Poster
Morphling: Exploiting Job Reconfigurability for Deep Learning Cluster Scheduling
Xinyi Zhang · Hanyu Zhao · Wencong Xiao · Xianyan Jia · Fei Xu · Yong Li · Wei Lin · Fangming Liu
The era of large deep learning models has led to advanced training strategies such as 3D parallelism and the ZeRO series. These strategies enable various (re-)configurable execution plans, each with remarkably different requirements of multiple resource types. Existing cluster scheduling systems, however, treat such reconfigurable training jobs as black boxes: they rely on users to choose execution plans statically, and then allocate resources without considering the chosen plans and their resource requirements. This approach results in mismatches between execution plans and resources, causing suboptimal training performance and cluster utilization. We introduce Morphling, a cluster scheduling system for deep learning training that exploits the reconfigurability to improve job performance and cluster efficiency. Morphling incorporates the job execution planning as a new dimension in cluster scheduling, by continuously reconfiguring jobs’ execution plans and tuning multi-resource allocations across jobs jointly.
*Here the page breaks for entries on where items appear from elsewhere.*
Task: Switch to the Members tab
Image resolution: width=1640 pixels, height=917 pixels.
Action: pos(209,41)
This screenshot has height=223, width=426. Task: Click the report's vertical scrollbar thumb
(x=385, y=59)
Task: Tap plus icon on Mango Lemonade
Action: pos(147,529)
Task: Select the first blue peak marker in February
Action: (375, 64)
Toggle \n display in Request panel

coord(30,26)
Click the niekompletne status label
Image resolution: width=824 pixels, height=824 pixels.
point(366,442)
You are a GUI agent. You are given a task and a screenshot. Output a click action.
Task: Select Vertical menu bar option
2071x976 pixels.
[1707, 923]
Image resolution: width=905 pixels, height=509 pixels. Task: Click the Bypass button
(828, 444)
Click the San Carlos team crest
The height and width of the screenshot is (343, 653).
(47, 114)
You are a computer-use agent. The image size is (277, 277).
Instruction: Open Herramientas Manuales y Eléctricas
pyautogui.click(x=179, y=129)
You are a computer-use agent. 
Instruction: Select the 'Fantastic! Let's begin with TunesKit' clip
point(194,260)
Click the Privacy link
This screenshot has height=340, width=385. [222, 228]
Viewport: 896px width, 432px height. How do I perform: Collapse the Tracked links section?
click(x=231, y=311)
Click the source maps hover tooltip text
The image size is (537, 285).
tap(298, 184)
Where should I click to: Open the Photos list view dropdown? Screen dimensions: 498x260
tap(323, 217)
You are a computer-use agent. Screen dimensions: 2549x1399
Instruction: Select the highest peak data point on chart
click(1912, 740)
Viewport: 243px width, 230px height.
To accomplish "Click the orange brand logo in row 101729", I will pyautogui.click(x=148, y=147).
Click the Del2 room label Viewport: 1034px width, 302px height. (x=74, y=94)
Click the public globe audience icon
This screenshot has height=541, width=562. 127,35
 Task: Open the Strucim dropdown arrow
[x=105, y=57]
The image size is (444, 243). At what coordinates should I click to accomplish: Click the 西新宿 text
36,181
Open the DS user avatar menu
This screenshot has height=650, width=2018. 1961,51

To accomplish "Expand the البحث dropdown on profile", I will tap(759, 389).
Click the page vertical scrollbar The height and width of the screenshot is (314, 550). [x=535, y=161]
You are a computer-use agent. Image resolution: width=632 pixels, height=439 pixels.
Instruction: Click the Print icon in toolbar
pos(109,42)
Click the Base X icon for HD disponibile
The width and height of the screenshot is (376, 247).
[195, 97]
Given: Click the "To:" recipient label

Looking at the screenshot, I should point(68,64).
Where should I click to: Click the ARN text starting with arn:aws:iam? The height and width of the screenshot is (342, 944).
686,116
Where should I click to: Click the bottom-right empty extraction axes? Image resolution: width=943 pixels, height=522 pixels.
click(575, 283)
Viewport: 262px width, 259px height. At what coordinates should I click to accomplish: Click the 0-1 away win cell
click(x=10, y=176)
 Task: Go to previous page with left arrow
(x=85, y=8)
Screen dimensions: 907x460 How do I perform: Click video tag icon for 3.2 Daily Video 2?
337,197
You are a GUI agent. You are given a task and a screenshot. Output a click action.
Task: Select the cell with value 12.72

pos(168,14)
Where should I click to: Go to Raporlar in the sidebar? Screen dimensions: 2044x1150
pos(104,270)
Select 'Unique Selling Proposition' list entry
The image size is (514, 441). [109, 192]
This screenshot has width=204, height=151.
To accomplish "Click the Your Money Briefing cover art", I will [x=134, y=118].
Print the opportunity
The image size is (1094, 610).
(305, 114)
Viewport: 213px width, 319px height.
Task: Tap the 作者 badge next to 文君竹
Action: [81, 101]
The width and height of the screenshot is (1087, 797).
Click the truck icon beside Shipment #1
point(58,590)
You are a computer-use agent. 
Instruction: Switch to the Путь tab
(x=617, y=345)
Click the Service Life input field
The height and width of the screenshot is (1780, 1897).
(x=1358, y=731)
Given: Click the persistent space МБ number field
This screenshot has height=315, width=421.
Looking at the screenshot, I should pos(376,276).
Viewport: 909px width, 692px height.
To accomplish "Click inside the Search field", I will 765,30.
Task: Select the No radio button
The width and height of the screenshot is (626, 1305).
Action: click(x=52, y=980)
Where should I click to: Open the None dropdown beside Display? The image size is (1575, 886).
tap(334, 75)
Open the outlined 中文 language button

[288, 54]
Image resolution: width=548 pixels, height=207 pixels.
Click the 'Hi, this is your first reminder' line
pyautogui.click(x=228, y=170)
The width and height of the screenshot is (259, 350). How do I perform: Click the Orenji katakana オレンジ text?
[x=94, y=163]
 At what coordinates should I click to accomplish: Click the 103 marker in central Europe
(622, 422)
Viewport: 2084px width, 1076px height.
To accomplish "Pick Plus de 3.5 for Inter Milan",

Such a co-optimization is navigated by a performance model that understands the diverse resource requirements and performance characteristics of different jobs and execution plans. Morphling exploits such a model to make performance-aware scheduling decisions to maximize cluster throughput while providing performance guarantees to individual jobs. Evaluations on a 64-GPU high-performance training cluster show that Morphling improves average job completion time and makespan by up to 3.2× and 1.4×, respectively, compared against state-of-the-art systems.